Galápagos is currently inhabited by 25,000 people, the majority support themselves through tourism.  Many conservation groups believe that 20,000 is the proper population that the Galapagos delicate habitat can support, depite the fact that only 3% of the population is used by man.  In 2011, an estimated 170,000 people visited the Galapagos.  I was among the 170,000.  Unlike the majority of these 170,000 tourists, I was making a second voyage. Every day when I am in the Galapagos, I spend a long time pondering the effects of tourism on this special space as I work with locals to help develop their volunteer organization.

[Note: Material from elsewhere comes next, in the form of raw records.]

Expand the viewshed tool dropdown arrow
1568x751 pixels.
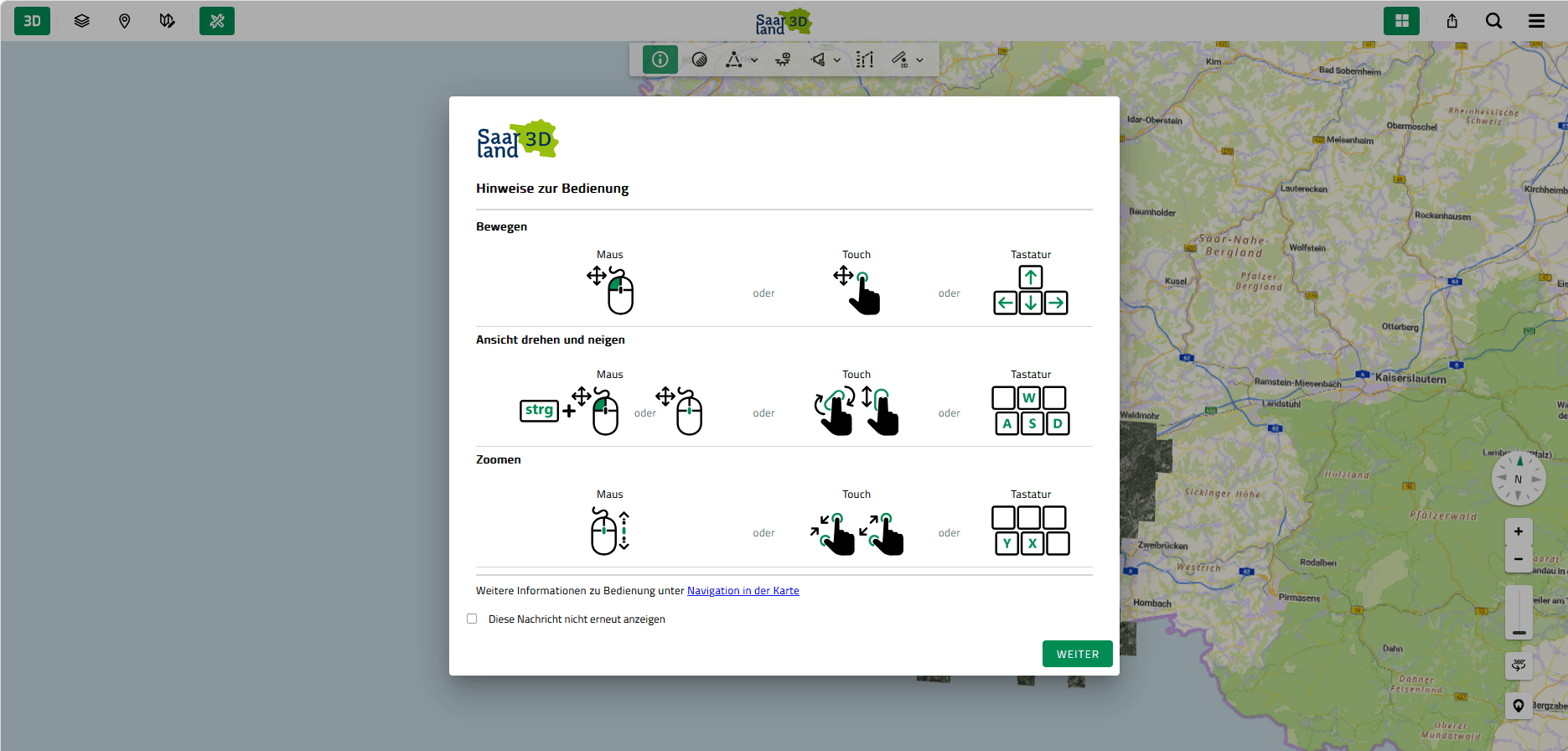(836, 60)
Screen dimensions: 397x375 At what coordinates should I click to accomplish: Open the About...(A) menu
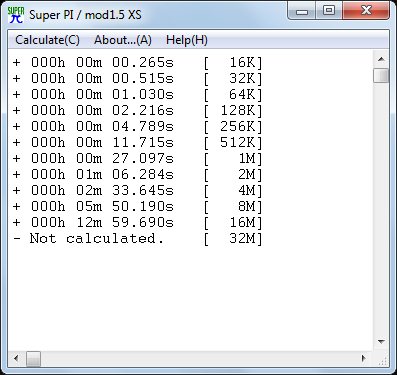tap(123, 40)
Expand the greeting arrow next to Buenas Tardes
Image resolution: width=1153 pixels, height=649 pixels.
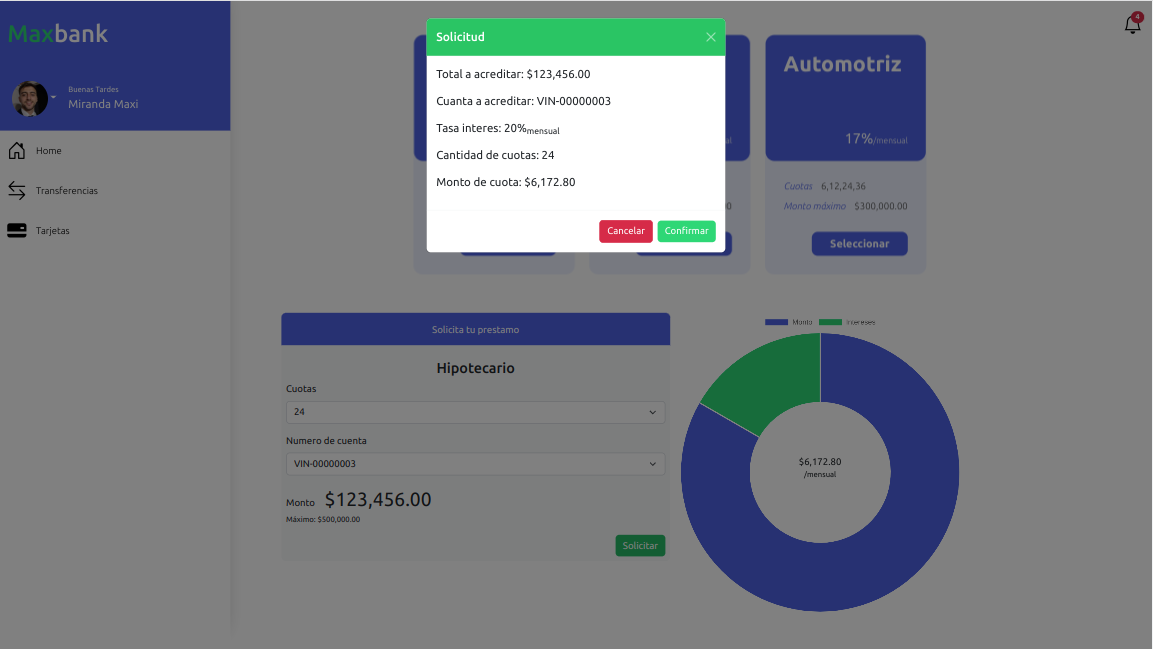click(x=53, y=97)
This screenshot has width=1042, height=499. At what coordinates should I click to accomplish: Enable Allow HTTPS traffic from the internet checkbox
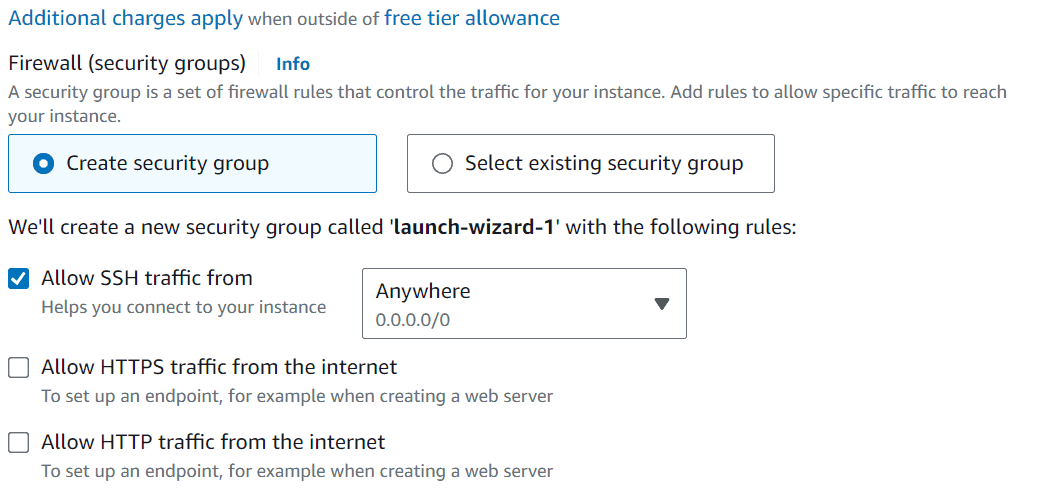pyautogui.click(x=19, y=368)
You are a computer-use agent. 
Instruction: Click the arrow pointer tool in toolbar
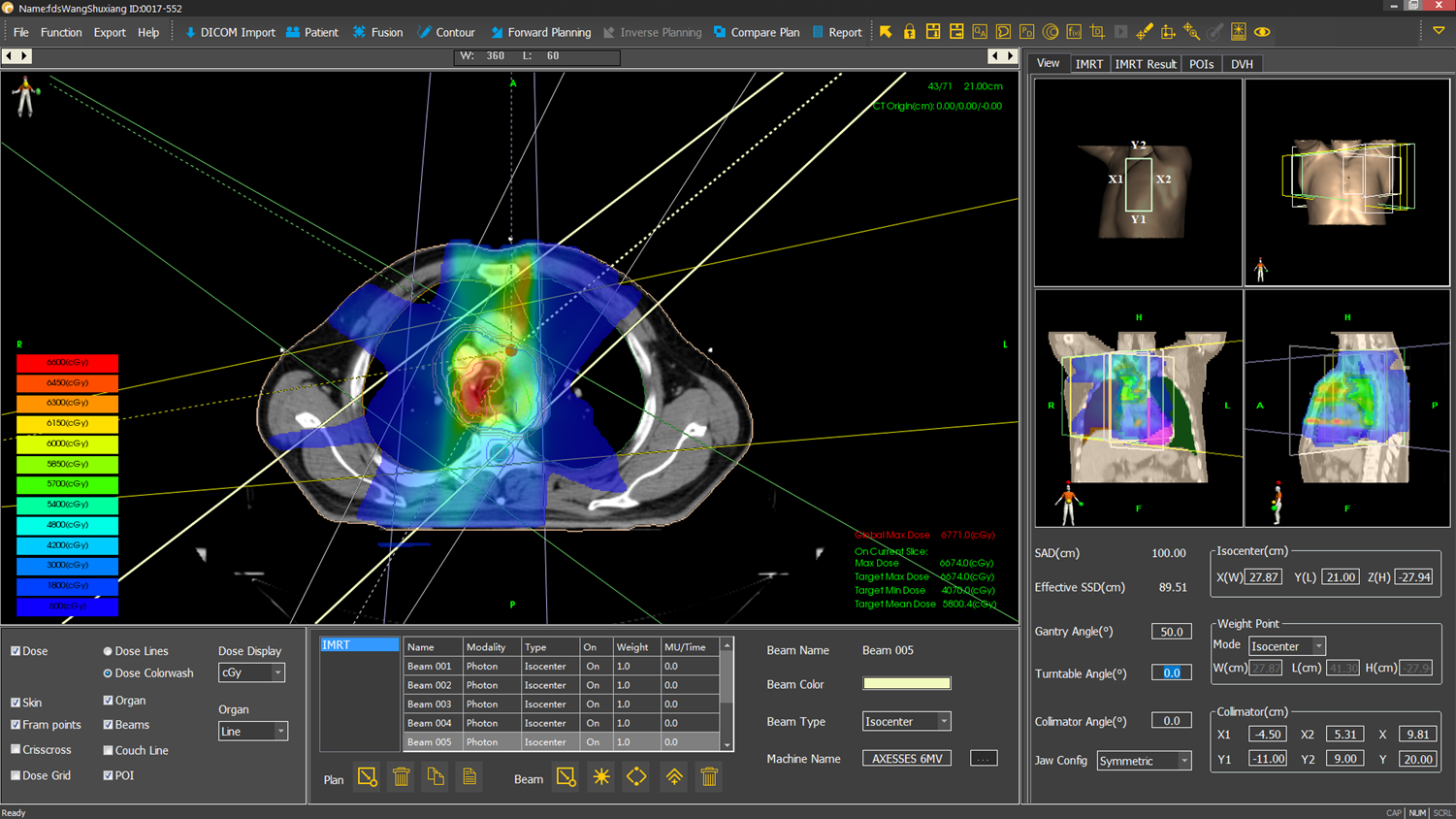coord(886,32)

I came to the Galapagos barely knowing anything about them.  In my mind they were a place that was exotic, where Charles Darwin made his theories and, as I had read in a book while traveling, a place that has a constant fight with tourism.  Because of this book, although I knew nothing about the climate and very little about what animals I should have on my list to see,  I knew I wanted to help preserve this place for future generations.  It turns out because I read this book I knew more than most people do. I spent my first month volunteering to conserve the Island.  Often the tasks seemed menial and it was easy to loose sight of what we were aiming to do.  The locals we worked with had a small grasp of English and it was hard for them to explain the importance of what we were doing.  I knew the importance because I first read the book.  I knew the importance of the task we were doing even when we were attaching a satellite dish to a bamboo pole so someone had TV, because this task was showing the people in the community that not all foreigners are an open wallet, that some of us care about the Galapagos, it was spending money locally at farms to encourage people to follow the laws and preserve the enchanted islands and not choose to kill whales or turtles or another unique creature because countries were illegally paying money for these goods.

I often am sad as I keep my constant obsession to read all news related to Galapagos, which is flooded by tour operators, and a constant chime even in the backpacking websites, that to really see the Galapagos, you need to take a multi-day tour.  I would argue that to really see the Galapagos you need to spend the night in the highlands and if you need to take a multi-day tour all your doing is checking a sight off your bucket list and Galápagos doesn’t need you as a tourist.

Galápagos new regulations look to prohibit the award of a package of tourism operation to a single person and establish a 5 year ban on the construction or adaptation of tourist accomodations, while a record is made of operators.  Both of these are good things.  Galapagos needs to understand the current tour operators.  It needs to be clearer what are licensed operators in Galapagos and this information should be more publically available.  Often the information that tourist find is actually 3rd parties that are reselling and not direct tours.  Too the lull will hopefully allow locals to innovate and think of different ways to cap into the tourists dollars.  Galapagos is cluttered with restaurants and gift shops and to some extent hotels with the exact same offerings.  There are plenty of opportunities to create different goods.

If I could make the regulations they would go even further, they would mirror more similarly the regulations that are in place in Bhutan, but I don’t think the key is asking people to spend over a certain daily amount, its attracting the people who really want to understand the Galapagos, not those who happen to have enough money to receive another checkbox. I would propose all boat tours must be accompanied with 2 nights learning about the threats to the Galapagos and conservation efforts.  Galapagos puts great effort to minimize impact of tourists.  Most energy is clean.  I would allow tourists to choose between visiting these facilities or actively conserving the Galapagos.  I think adding this would dissuade people with limited vacation time, force people to spend money locally and give more jobs to locals, as well as encourage people to donate more money to help promote these causes.

Maybe its idealistic, but for me Galapagos is an idealistic place.  I think overall the government has done a great job.  The guides are vigilent about ensuring tourists respect the laws in the Galapagos.  Locals are educated about how unique a place they were blessed to be born in.  Most people I met have the idea of having less kids than their parents because they understand that the population can’t be sustained.  The majority of these 25,000 people, even if they do work in the tourist industry, aren’t getting rich off the 170,000 tourists even though most spend over $5000 on their voyage.  Something has to be done and cutting back the tourist alone will result in the local population looking for other means to support themselves, which may involve illegal activities.  If you cut back on the number of tourists but help ensure that the tourists are truly invested in the Galapagos, you’ll distribute wealth more evenly, which will in turn help the locals be encouraged to participate in activities that promote a more sustainable future.

What are your thoughts?  Have you ever wanted to visit the Galapagos, have you pondered the impact of your voyage?